The Holy Season of Lent is upon us. Can Obama worshippers try to give up their Helter-Skelter cult-ish qualities for a few weeks?

At least until Easter, or the Pennsylvania primary, whichever comes first...

- jpt

UPDATE: Let me be clear: I'm not saying there shouldn't be enthusiasm in politics. I'm merely touching on the fact that some Obama supporters' exhuberance seems to be getting a little out of hand. Obama himself joked about this at a Hollywood fundraiser, as noted in Men's Vogue:

“When Morgan Freeman comes over to greet Obama, the senator begins bowing down both hands in worship. ‘This guy was president before I was,’ says Obama, referring to Freeman's turn in Deep Impact and, clearly, getting a little ahead of his own bio. Next, a nod to Bruce Almighty: ‘This guy was God before I was.’”
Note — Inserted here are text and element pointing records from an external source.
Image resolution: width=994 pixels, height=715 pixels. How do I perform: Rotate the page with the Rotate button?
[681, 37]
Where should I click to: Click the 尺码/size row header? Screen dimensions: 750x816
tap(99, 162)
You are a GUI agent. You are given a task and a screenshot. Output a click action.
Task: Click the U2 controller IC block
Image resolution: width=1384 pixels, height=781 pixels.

"Helter-Skelter cult-ish qualities"? "Getting a little out of hand"? Sure. TMR features a raving idiot and everybody else knows better than TMR. Right. So this raving idiot has a question for you in light of all this:

What other cultishly vapid talker out there is helping Obama build this cult?
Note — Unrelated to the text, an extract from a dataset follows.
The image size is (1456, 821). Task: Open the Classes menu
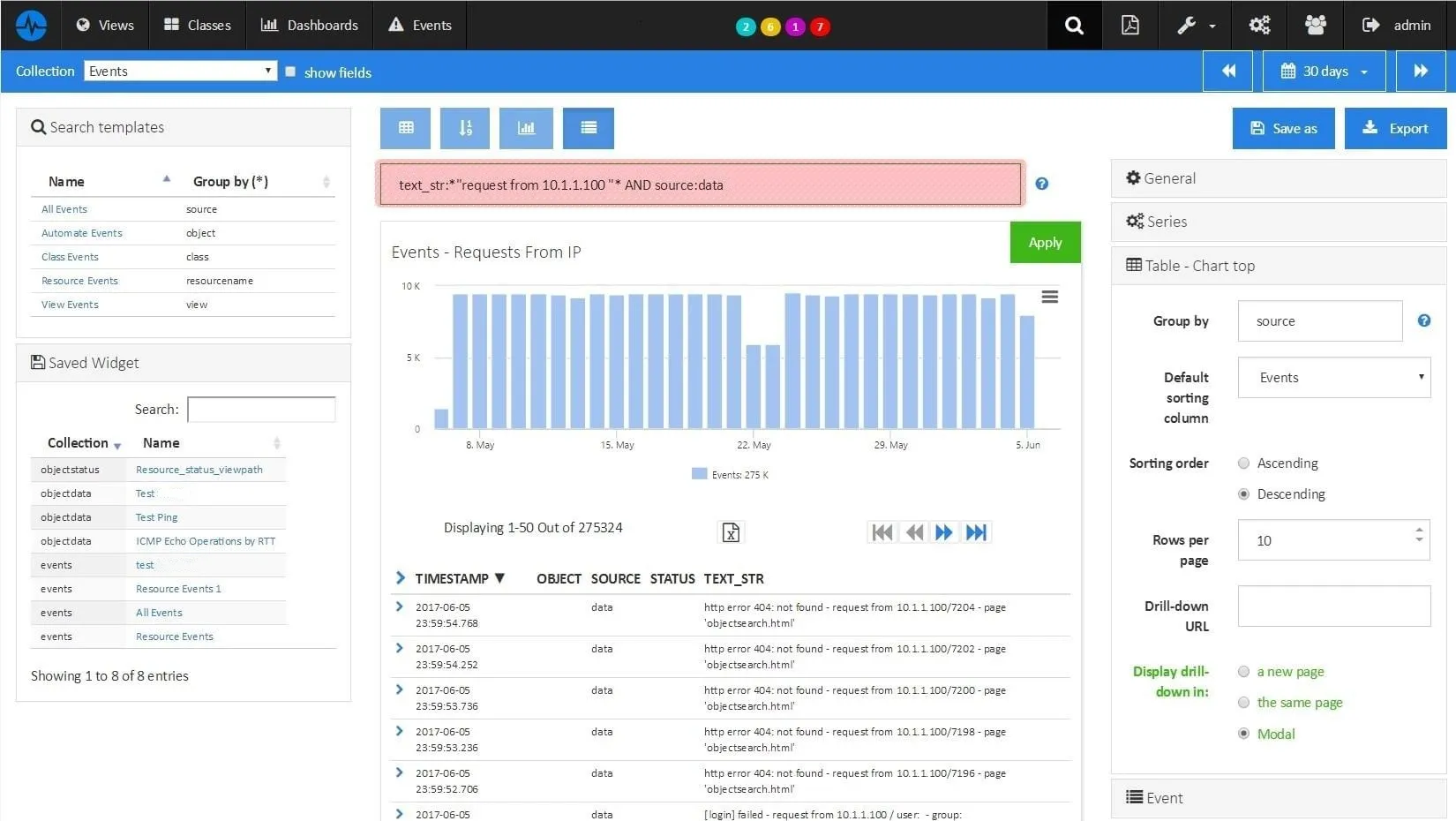[198, 25]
Your guess is as good as mine,...


  1. A very fine observation on the whole Obamamania thing. I admit I found my cynicism cracking a bit listening to his New Hampshire speech laced with passionate talk about hope and change. While that's not a bad thing, it's definitely touching my genetic desire for a good father, a kind, compassionate alpha to follow. When he's crowned by America's own "good mother", well, no wonder the populace is swooning; it's in our DNA. Especially after 8 years of the abusive dry drunk father.

  2. Rebel,

    It's not "cynicism" but "skepticism" and you should NEVER let that go:

    It's a survival mechanism.

    Confusion over, and between, those two terms is exactly what cults encourage. People call me cynical all-the-time (and "negative", which I was just charged with last night) but they only do that because they can't abide anyone looking at their sacred cows without rose-colored glasses.

    I don't dislike Obama but - especially when it came to hooking up with Oprah - he shoulda known better:

    Like Hillary and the NewAge, it just ain't presidential.

    Thanks for writing.

  3. Quite useful information, thanks for your post.